Today, we meet Han Mirae, a young Korean girl who is caught in a love triangle between Jackie Chang, a swashbuckling vampire hunter from Singapore, and Shin Taewoo a powerful vampire of the Guerillas. And, we meet Kim Hyunsuk, the Regimental, who abducts Mirae in order to set a trap to kill the other two.

Can Taewoo or Jackie save the girl in time? And who is Mirae's real love?

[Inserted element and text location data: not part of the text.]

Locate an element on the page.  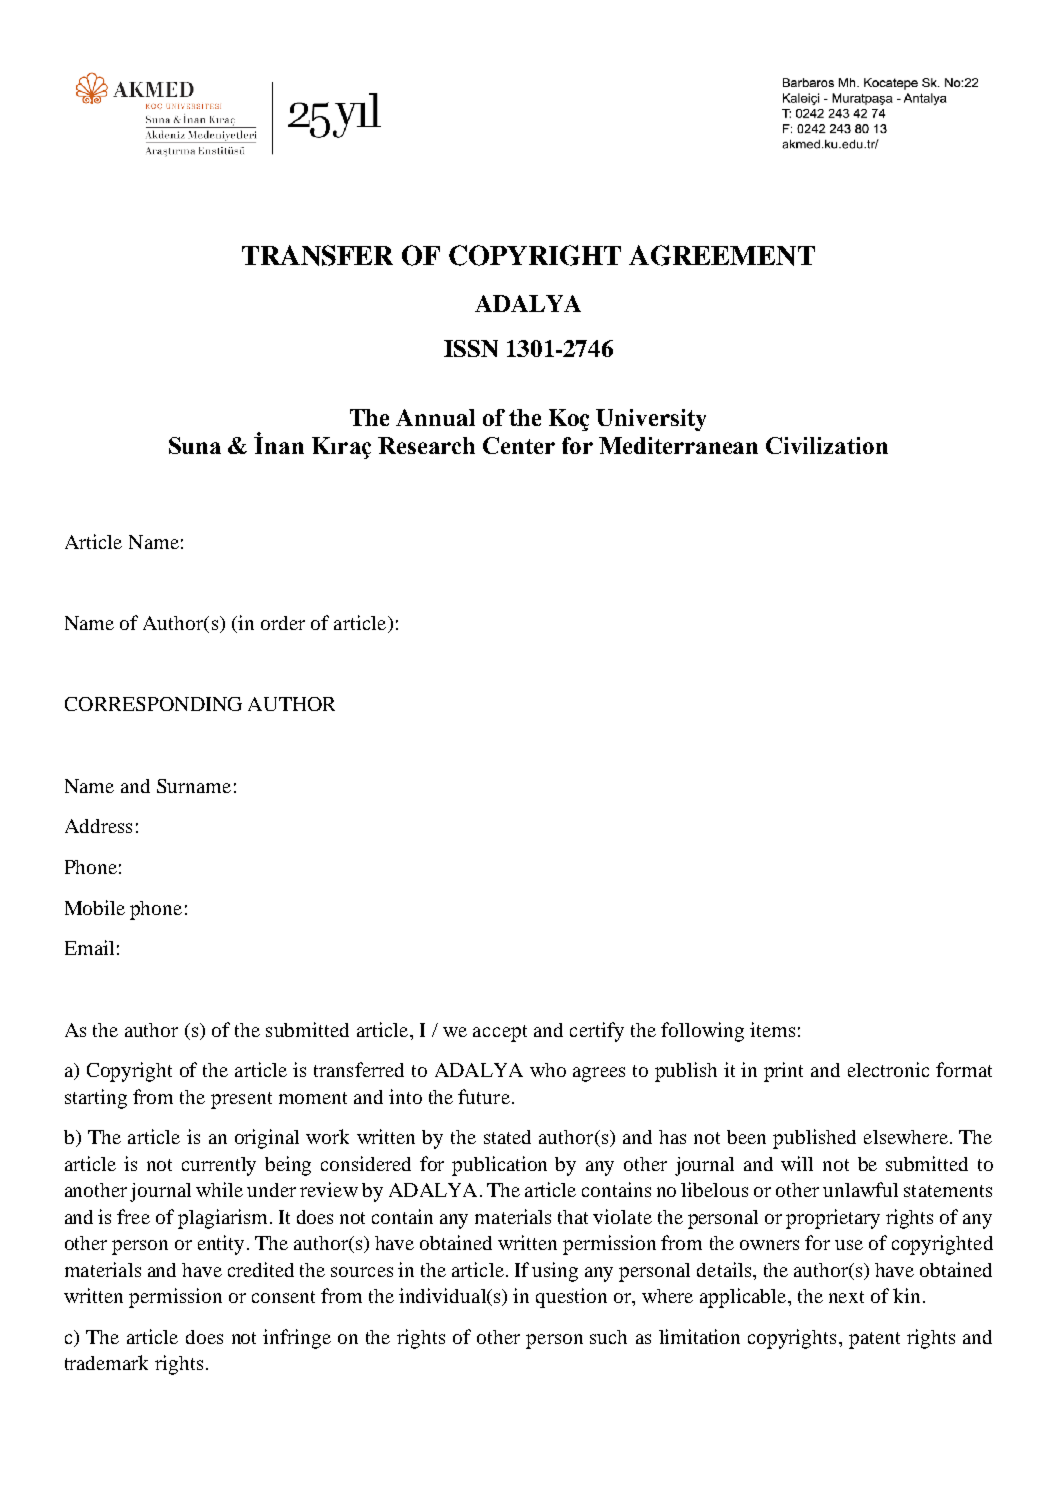
Suna is located at coordinates (195, 445).
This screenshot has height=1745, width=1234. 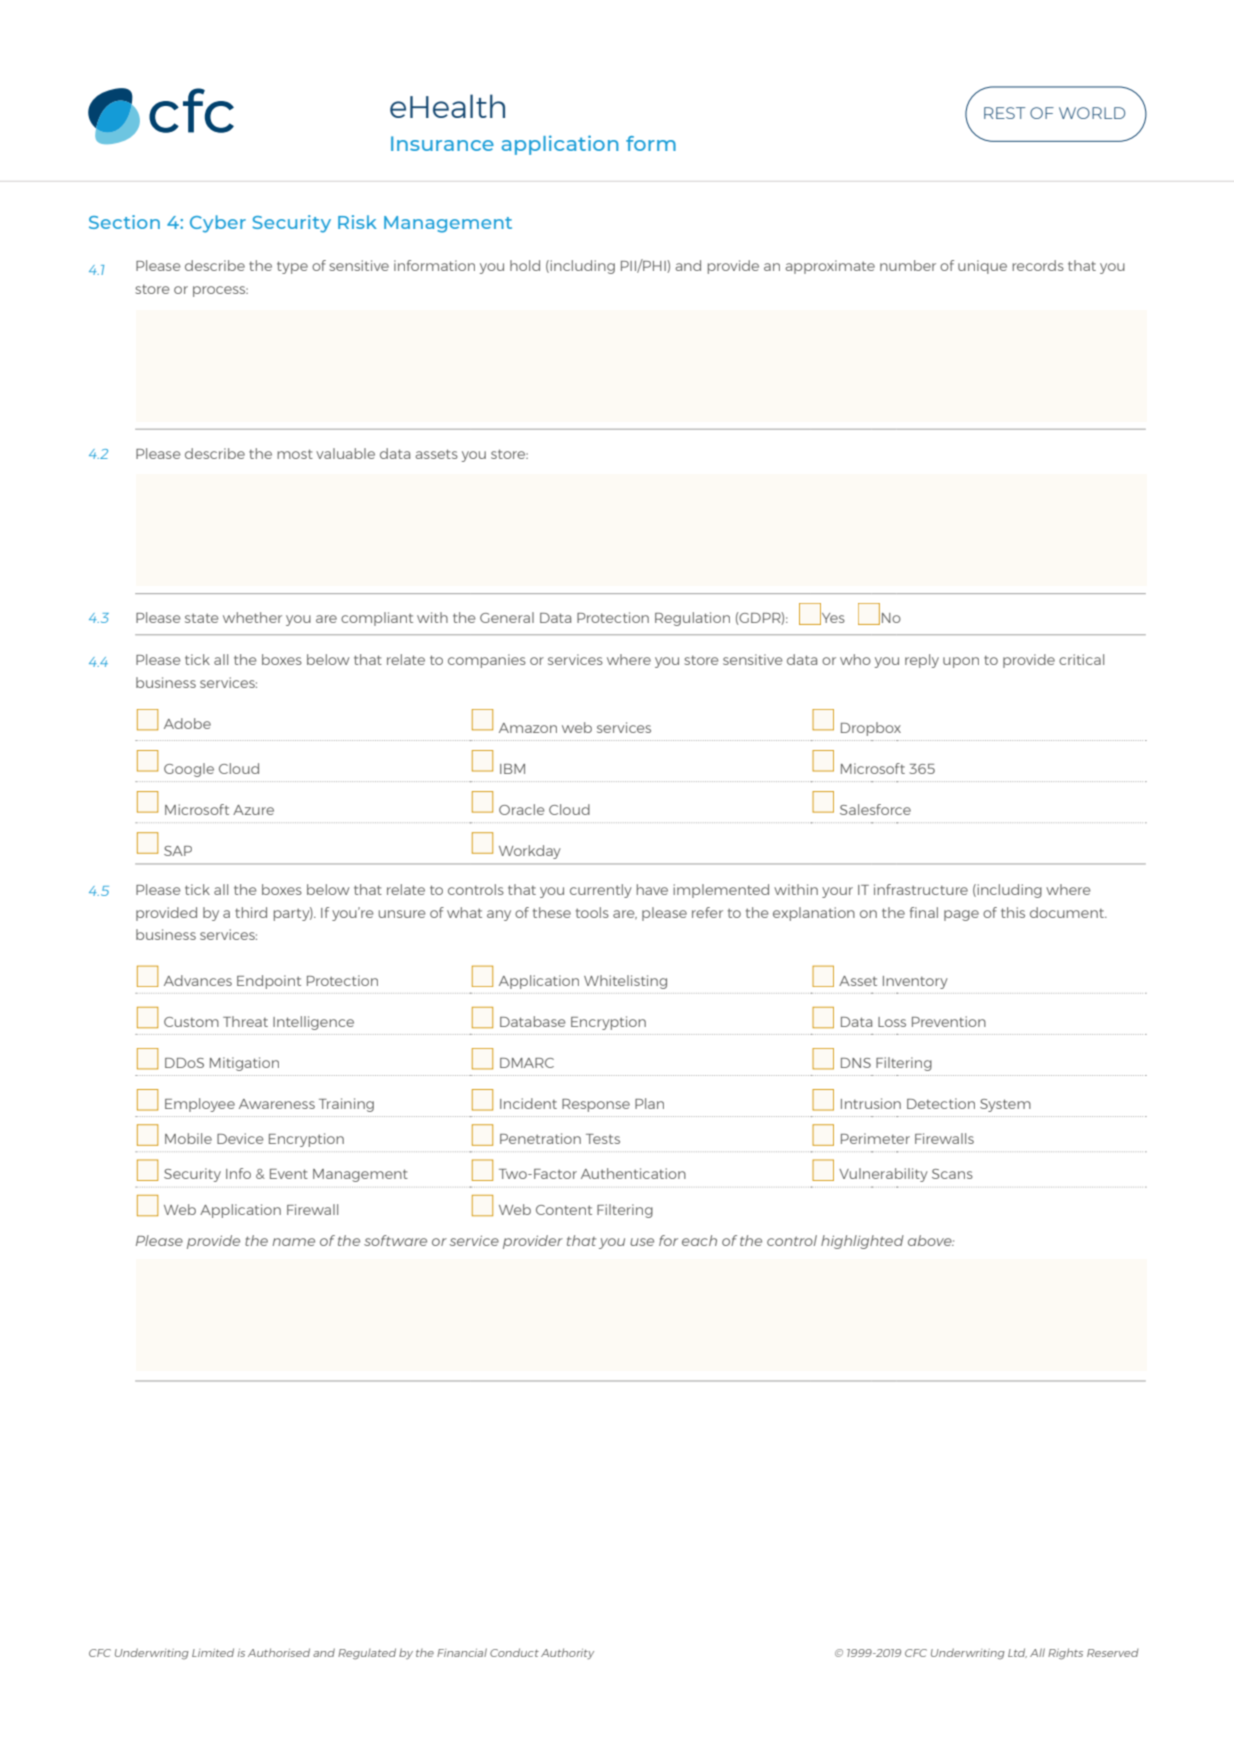 I want to click on REST, so click(x=1004, y=113).
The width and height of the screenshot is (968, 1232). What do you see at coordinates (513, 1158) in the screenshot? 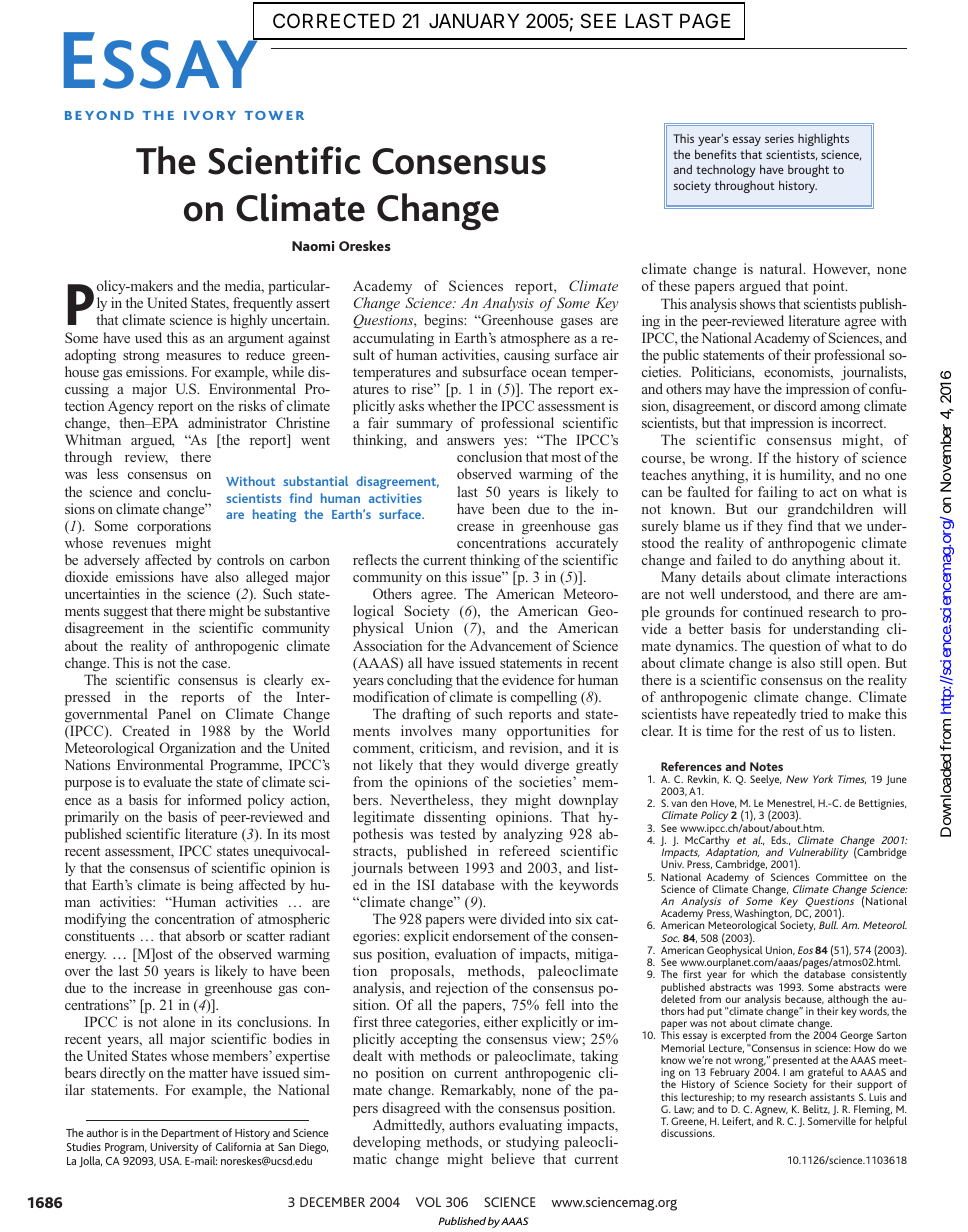
I see `believe` at bounding box center [513, 1158].
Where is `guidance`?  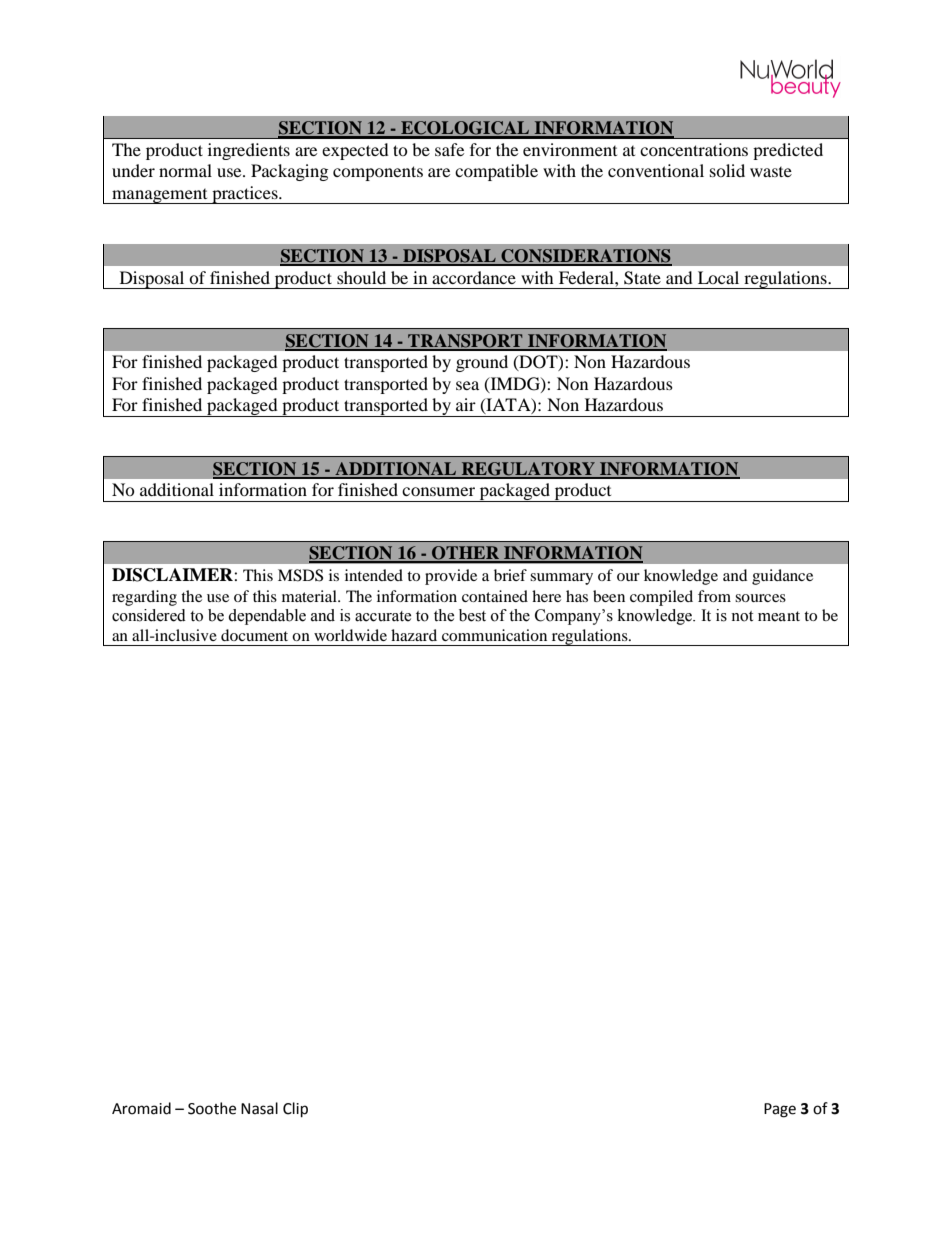 guidance is located at coordinates (782, 577).
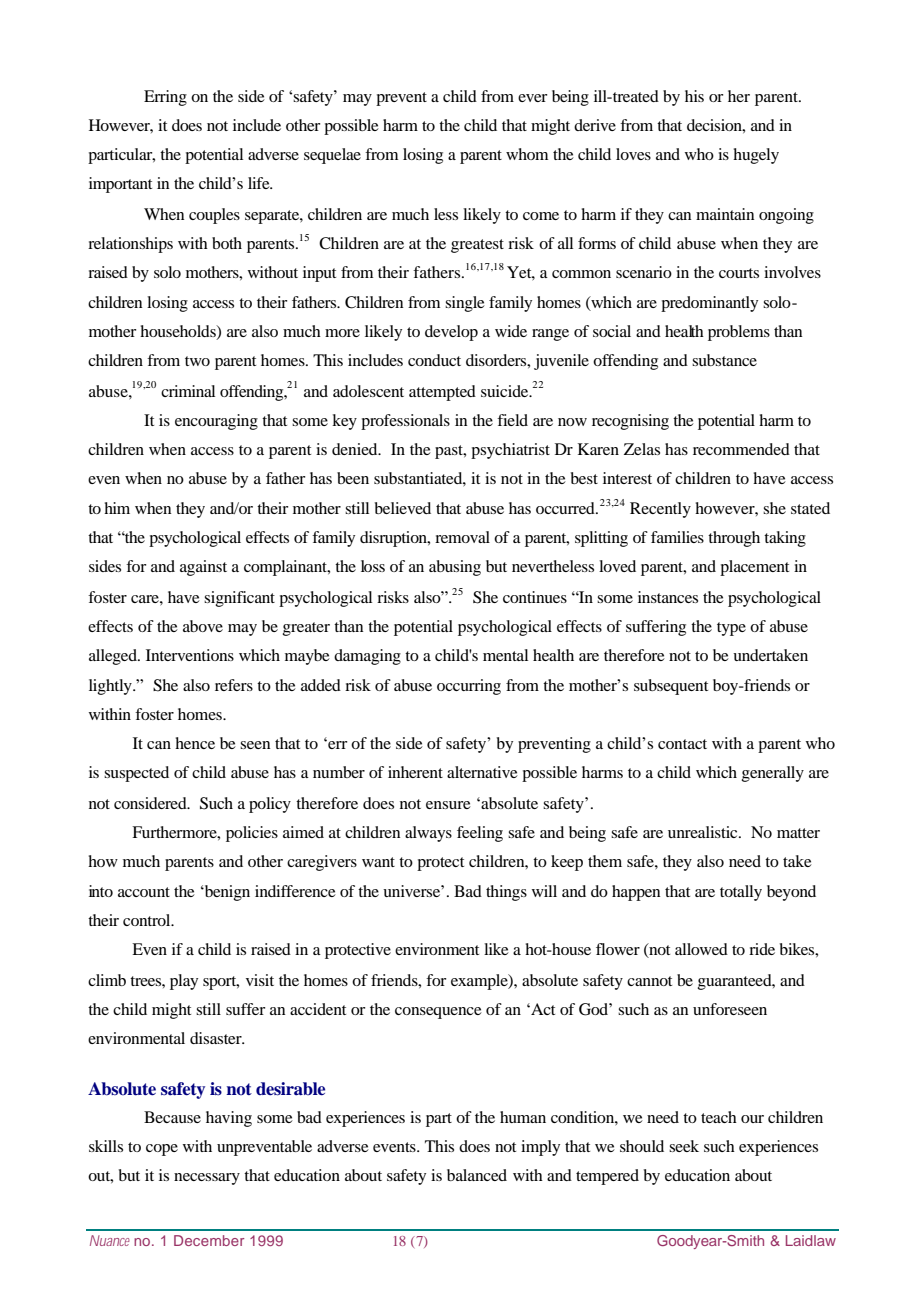 The height and width of the screenshot is (1307, 924). What do you see at coordinates (756, 156) in the screenshot?
I see `hugely` at bounding box center [756, 156].
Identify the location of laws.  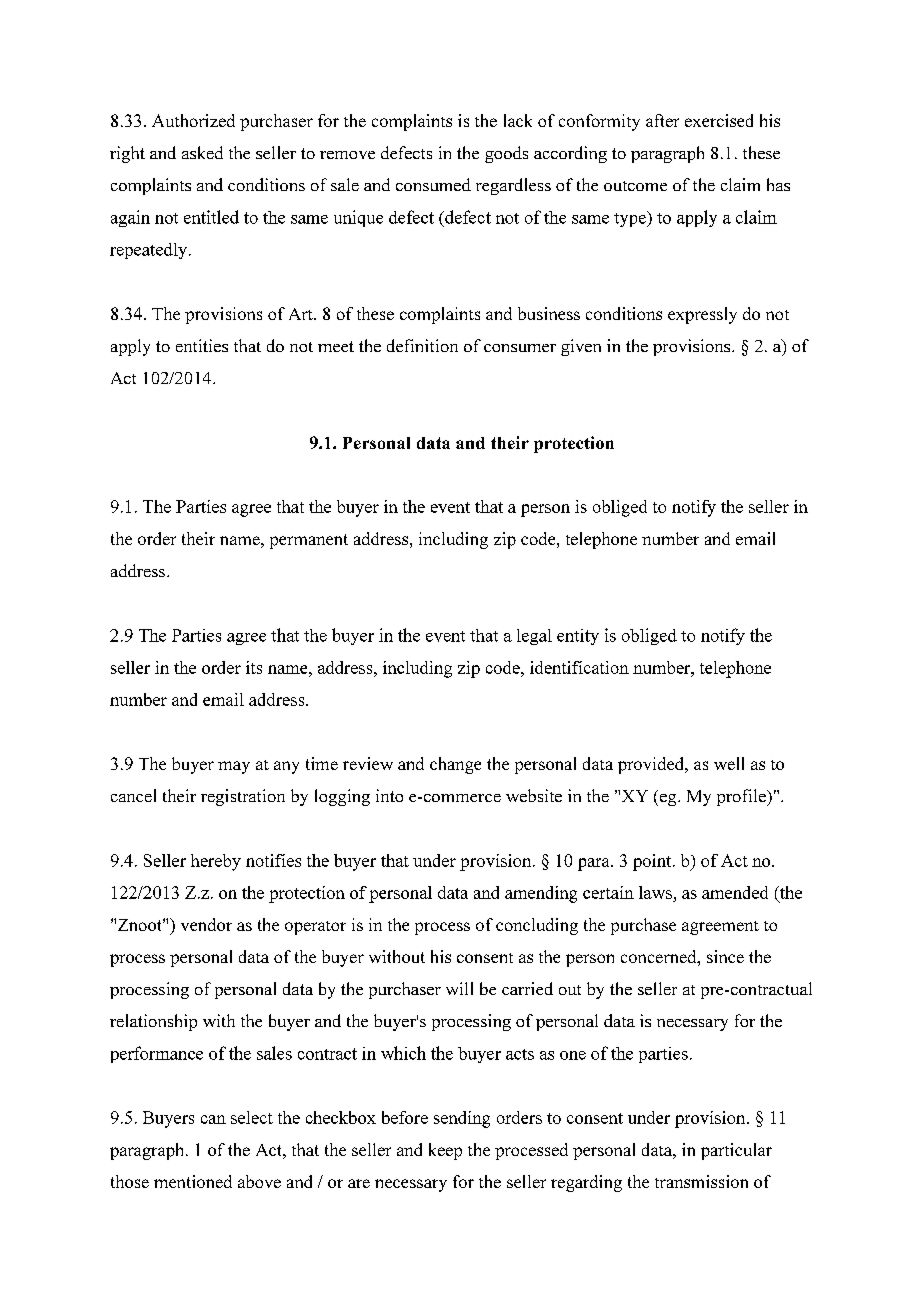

Could Seiji Inada, being a Japanese vampire hunter, somehow be linked to the vampirisation project conducted by the Japanese Army several decades ago? Hhhmm... It very well could, especially if his father, Kazuhito Inada was one of the soldiers involved during World War II...

Timothy Wonil Lee said...

Ronnie,
All I can say at the moment is that, while your novel sounds somewhat interesting, I do not know how you thought it was appropriate to post that "comment" here.
I'll leave it posted for now, however, as a friendly gesture. In the future, though, I hope you will respect the online spaces (eg. blogs) and people behind them.